A.P. Giannini, founder of the Bank of Italy (which later became the Bank of America), lived here most of his life. His mansion, Seven Oaks, is listed in the National Register of Historic Places (No. 99001181). Located at 20 El Cerrito Avenue, it has been deteriorating as it has not been preserved or occupied for years.

In 1858, Sun Water Station, a stage station of the Butterfield Overland Mail route, was established in San Mateo. It was located  south of Clarks Station in what is now San Bruno and 9 miles north of the next station at Redwood City.

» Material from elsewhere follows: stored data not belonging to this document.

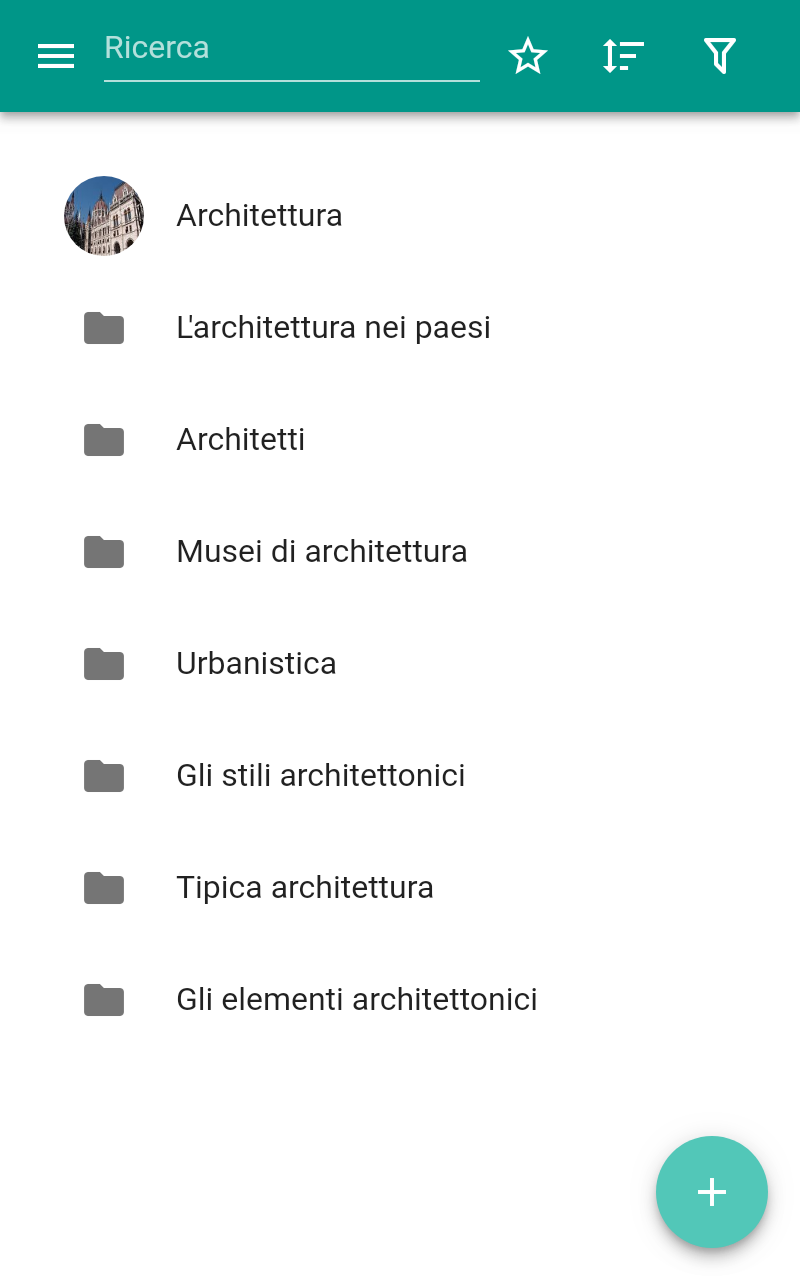The width and height of the screenshot is (800, 1280).
Task: Click folder icon beside Tipica architettura
Action: pyautogui.click(x=104, y=888)
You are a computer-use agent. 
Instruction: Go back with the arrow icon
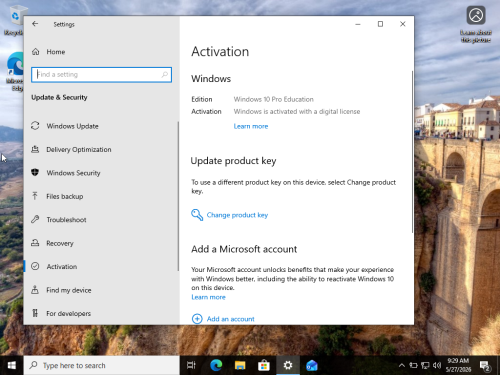point(35,24)
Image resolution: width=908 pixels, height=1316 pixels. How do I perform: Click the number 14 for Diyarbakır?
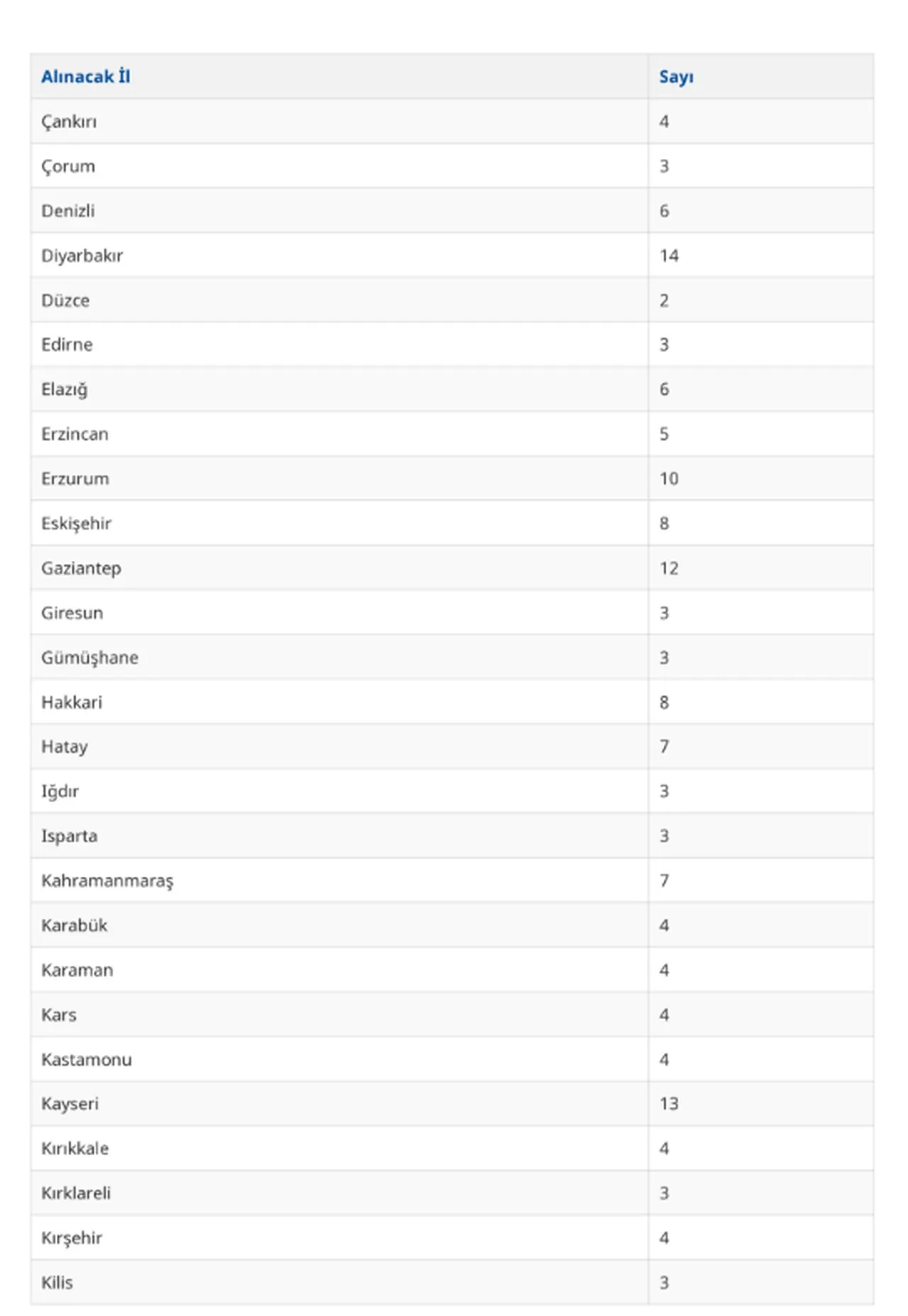click(669, 256)
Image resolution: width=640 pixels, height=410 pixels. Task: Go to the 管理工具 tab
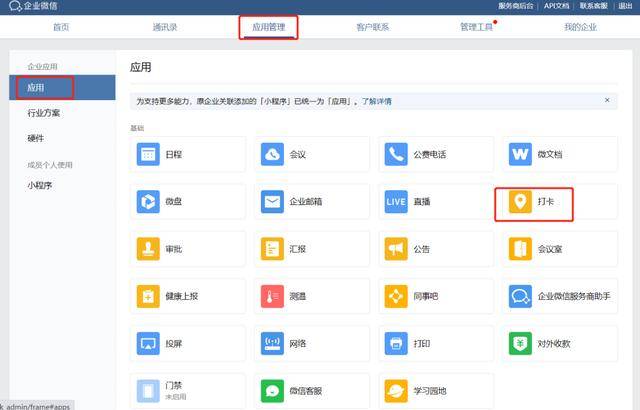point(476,27)
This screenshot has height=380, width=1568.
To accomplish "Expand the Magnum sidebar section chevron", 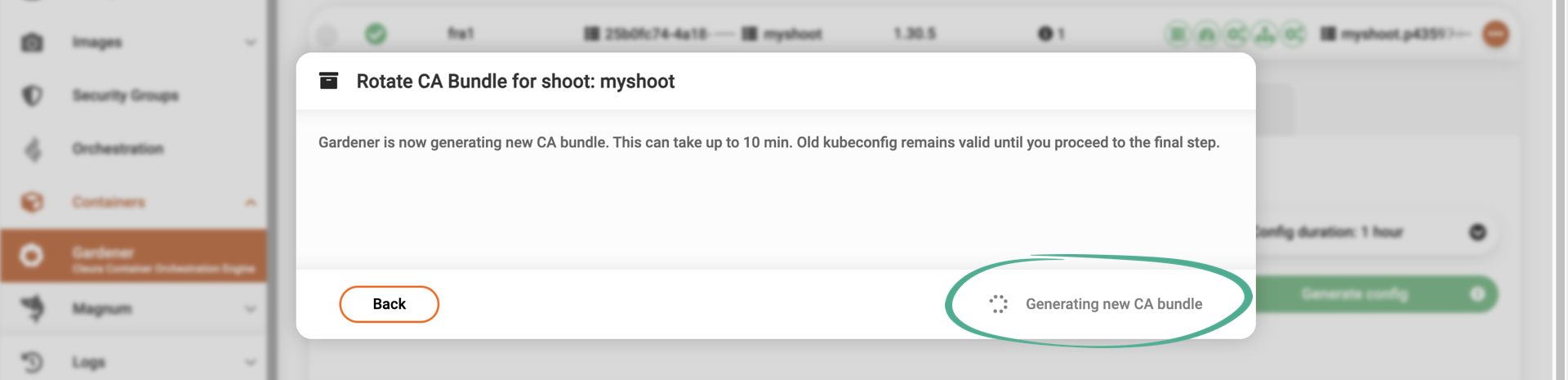I will [x=250, y=309].
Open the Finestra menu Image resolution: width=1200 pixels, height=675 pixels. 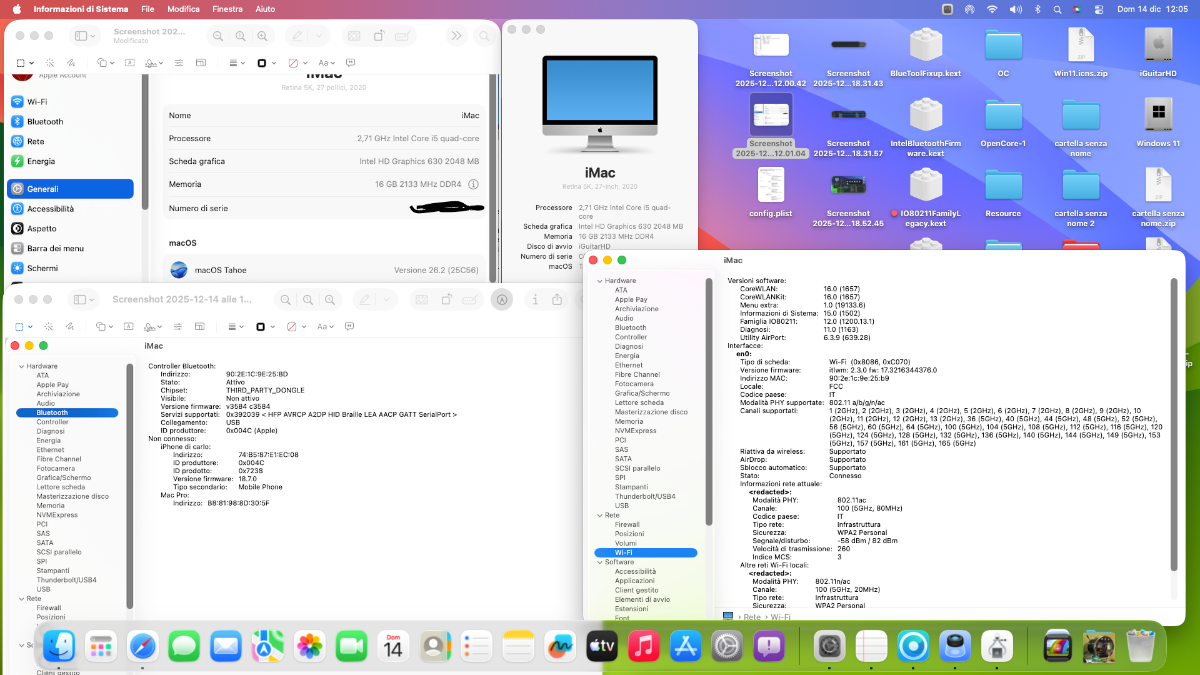(227, 9)
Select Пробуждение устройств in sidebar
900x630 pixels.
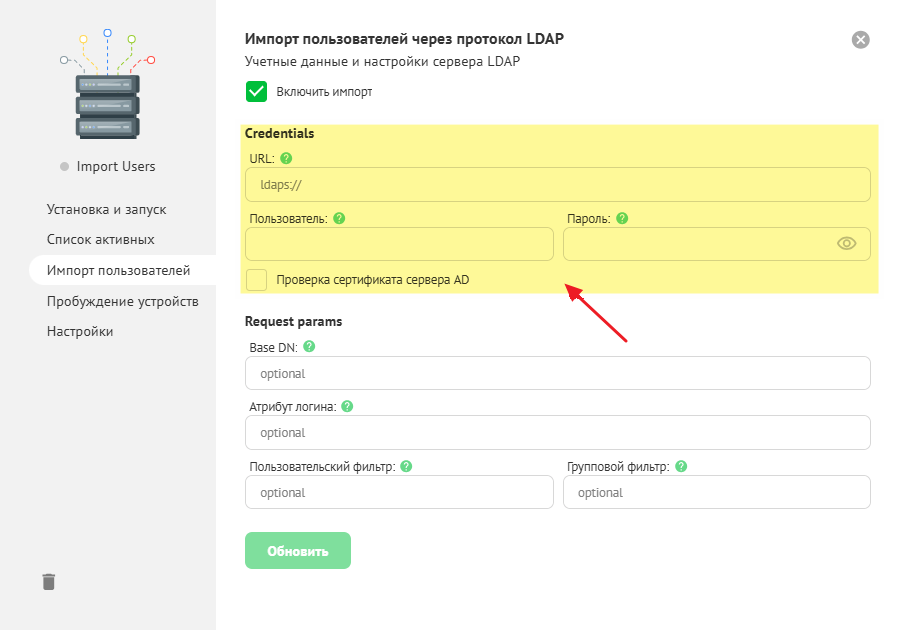click(x=122, y=301)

The Howard Estate was built in 1859 on the hill accessed by Crystal Springs Road. The Parrott Estate was erected in 1860 in the same area, giving rise to two conflicting names for the hill, Howard Hill and Parrot Hill. After use of the automobile changed traffic patterns, neither historic name was commonly applied to that hill.  The Borel Estate was developed near Borel Creek in 1874. It has been redeveloped since the late 20th century for use as modern offices and shops. The property is managed and owned by Borel Place Associates and the Borel Estate Company.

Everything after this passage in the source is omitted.